What Happens Under the Hood

Let us trace what happens when a pipeline dispatches an event with three listeners registered:

execution-flow.txt
dispatch("record.cleaned", ["id" => 123, "field" => "phone"])

Step 1: Find listeners for "record.cleaned"
  → Found 3 listeners

Step 2: Sort by priority
  → Logger (priority: 100) — runs first
  → Metrics (priority: 50) — runs second
  → Slack (priority: 10) — runs last

Step 3: Execute in order
  → Logger: writes to file ✓
  → Metrics: increments counter ✓
  → Slack: THROWS (Slack is down)
    → Caught, logged, pipeline continues ✓

The try/catch around each listener is the most important detail. Without it, a broken Slack notification would crash your entire data pipeline.
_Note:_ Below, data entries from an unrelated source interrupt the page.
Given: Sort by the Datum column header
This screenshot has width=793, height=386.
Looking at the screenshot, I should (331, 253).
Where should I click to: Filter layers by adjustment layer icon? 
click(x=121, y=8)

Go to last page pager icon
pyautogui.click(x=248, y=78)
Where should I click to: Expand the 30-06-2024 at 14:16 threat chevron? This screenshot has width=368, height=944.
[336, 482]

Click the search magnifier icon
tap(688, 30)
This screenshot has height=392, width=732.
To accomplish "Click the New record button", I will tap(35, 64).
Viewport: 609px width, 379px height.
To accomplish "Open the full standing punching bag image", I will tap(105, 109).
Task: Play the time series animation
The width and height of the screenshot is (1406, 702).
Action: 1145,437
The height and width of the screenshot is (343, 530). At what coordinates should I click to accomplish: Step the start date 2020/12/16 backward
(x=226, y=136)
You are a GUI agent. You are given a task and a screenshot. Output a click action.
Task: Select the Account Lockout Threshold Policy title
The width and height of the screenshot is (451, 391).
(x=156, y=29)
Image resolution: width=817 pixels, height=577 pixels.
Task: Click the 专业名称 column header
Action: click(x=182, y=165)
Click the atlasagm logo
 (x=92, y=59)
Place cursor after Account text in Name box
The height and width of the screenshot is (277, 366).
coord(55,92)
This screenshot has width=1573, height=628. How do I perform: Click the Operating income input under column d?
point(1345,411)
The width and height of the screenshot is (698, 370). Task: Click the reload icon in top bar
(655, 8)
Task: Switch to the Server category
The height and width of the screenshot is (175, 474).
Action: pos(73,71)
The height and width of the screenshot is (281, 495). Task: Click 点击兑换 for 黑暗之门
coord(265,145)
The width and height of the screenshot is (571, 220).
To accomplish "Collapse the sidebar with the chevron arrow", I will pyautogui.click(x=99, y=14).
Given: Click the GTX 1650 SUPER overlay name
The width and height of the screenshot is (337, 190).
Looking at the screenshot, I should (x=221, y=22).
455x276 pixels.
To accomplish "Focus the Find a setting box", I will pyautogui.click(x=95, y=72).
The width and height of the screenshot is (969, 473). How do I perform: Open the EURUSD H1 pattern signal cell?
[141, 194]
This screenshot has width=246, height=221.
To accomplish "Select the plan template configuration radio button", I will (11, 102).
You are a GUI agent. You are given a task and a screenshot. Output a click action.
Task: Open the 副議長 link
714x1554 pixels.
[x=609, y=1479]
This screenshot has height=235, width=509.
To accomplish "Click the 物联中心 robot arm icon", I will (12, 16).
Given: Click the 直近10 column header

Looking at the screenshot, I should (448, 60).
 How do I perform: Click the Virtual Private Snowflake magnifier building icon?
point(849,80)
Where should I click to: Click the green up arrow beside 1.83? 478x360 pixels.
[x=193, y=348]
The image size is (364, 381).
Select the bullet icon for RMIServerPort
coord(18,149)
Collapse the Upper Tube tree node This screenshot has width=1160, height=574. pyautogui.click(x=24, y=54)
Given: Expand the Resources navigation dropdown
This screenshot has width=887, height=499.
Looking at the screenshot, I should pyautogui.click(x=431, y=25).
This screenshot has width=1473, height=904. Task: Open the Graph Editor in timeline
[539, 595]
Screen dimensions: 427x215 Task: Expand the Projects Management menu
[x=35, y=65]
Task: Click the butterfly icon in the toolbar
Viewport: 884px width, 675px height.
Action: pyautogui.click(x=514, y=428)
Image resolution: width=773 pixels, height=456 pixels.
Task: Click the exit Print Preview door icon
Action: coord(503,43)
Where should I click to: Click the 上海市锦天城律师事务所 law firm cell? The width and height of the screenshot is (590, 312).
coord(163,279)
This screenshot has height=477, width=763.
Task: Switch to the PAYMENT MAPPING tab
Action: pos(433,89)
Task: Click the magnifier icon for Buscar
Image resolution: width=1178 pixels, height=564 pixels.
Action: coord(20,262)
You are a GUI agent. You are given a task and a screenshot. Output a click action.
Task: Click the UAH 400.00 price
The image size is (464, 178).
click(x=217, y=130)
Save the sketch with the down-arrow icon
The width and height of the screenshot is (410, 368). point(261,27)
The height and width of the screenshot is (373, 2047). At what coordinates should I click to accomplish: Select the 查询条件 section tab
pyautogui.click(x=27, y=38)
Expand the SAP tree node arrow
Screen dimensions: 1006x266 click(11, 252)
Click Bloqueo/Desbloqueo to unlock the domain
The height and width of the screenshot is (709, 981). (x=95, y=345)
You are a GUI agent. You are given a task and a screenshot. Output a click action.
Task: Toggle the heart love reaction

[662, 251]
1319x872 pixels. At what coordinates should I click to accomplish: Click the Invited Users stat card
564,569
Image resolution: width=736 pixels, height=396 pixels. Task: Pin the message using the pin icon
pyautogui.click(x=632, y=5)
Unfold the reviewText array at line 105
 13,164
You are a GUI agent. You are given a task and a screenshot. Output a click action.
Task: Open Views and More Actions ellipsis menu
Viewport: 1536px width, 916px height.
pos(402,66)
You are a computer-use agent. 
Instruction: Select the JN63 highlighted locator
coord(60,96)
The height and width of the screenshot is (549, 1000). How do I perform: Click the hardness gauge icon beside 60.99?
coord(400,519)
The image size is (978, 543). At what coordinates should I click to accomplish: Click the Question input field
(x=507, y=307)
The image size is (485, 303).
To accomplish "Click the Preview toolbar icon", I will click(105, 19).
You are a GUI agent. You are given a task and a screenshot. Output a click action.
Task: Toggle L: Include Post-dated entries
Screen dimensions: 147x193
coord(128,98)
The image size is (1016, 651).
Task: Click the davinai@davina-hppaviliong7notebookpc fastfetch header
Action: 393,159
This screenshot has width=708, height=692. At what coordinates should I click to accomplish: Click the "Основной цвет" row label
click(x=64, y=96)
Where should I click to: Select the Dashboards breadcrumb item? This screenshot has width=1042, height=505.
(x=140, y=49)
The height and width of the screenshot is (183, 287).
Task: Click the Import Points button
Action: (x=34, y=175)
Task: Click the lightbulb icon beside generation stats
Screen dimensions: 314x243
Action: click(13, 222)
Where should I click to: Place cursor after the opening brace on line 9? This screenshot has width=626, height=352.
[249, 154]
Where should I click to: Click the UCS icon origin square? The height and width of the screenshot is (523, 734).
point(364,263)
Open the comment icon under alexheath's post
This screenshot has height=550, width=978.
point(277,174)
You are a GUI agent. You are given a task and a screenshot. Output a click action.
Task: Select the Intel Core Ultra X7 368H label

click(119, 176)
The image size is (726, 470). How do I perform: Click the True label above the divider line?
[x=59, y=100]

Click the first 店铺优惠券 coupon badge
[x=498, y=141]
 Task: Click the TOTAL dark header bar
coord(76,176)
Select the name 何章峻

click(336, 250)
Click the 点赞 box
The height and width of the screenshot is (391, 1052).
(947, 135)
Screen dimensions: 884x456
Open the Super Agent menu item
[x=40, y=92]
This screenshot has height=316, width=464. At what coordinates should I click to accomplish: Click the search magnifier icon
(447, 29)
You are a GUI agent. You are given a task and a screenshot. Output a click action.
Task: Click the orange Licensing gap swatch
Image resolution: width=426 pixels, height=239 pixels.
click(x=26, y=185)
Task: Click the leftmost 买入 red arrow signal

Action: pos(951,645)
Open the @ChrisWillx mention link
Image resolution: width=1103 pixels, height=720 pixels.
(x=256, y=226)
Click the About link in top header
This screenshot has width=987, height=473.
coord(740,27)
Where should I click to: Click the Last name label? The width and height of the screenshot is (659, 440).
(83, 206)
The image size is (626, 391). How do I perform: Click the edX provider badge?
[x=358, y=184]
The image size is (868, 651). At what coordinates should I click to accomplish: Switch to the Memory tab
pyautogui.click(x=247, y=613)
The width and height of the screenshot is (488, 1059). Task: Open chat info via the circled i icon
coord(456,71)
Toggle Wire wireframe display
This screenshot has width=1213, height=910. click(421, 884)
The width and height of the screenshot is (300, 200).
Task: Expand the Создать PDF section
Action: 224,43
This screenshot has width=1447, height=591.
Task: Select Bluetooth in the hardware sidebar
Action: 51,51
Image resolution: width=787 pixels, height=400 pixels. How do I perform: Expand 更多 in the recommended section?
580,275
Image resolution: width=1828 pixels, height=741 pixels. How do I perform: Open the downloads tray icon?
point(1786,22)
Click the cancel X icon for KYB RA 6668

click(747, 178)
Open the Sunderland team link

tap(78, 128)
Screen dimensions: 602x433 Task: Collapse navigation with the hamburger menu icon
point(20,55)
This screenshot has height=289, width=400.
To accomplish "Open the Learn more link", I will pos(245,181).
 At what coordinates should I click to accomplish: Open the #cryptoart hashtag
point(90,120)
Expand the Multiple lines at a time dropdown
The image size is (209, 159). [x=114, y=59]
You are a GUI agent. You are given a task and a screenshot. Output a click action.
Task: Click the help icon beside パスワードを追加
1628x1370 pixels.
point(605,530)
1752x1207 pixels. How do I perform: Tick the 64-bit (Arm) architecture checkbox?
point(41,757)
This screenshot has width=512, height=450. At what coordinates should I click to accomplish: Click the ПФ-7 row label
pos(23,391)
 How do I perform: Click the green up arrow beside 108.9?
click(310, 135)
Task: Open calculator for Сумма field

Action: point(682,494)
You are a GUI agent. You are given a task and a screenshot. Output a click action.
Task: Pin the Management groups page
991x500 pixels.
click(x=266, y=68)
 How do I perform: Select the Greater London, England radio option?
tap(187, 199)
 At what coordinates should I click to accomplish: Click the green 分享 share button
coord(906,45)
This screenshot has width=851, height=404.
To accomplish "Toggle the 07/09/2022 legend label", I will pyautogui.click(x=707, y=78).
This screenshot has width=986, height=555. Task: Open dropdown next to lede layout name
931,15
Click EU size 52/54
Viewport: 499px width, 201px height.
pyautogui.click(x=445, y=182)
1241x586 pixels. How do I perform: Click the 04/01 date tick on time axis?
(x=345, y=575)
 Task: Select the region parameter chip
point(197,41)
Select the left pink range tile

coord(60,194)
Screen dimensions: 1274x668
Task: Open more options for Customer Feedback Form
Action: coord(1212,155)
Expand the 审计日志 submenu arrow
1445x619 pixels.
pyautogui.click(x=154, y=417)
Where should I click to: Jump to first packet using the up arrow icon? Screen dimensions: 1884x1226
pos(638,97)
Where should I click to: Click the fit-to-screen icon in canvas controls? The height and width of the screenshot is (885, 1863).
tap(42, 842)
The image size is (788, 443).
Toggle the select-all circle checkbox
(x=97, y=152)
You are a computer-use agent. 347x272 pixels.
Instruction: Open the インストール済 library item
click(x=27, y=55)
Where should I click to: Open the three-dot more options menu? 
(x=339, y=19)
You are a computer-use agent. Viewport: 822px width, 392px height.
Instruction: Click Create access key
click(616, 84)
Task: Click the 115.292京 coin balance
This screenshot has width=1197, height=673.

Error isolation ensures observability never takes down the system it is observing.

Usage Example

usage.php
$events = new EventDispatcher();

// Register listeners with priorities
$events->listen('pipeline.started', function ($data) {
    echo "[LOG] Pipeline started: {$data['name']}\n";
}, priority: 100);

$events->listen('pipeline.started', function ($data) {
    Metrics::increment('pipeline.starts');
}, priority: 50);

// Dispatch events from your pipeline
$events->dispatch('pipeline.started', ['name' => 'customer-sync']);
$events->dispatch('record.processed', ['id' => 123, 'status' => 'clean']);

This is the same pattern used in frameworks like Symfony and Laravel. Start simple with logging, then add metrics, alerting, and distributed tracing as listeners — without changing your pipeline code.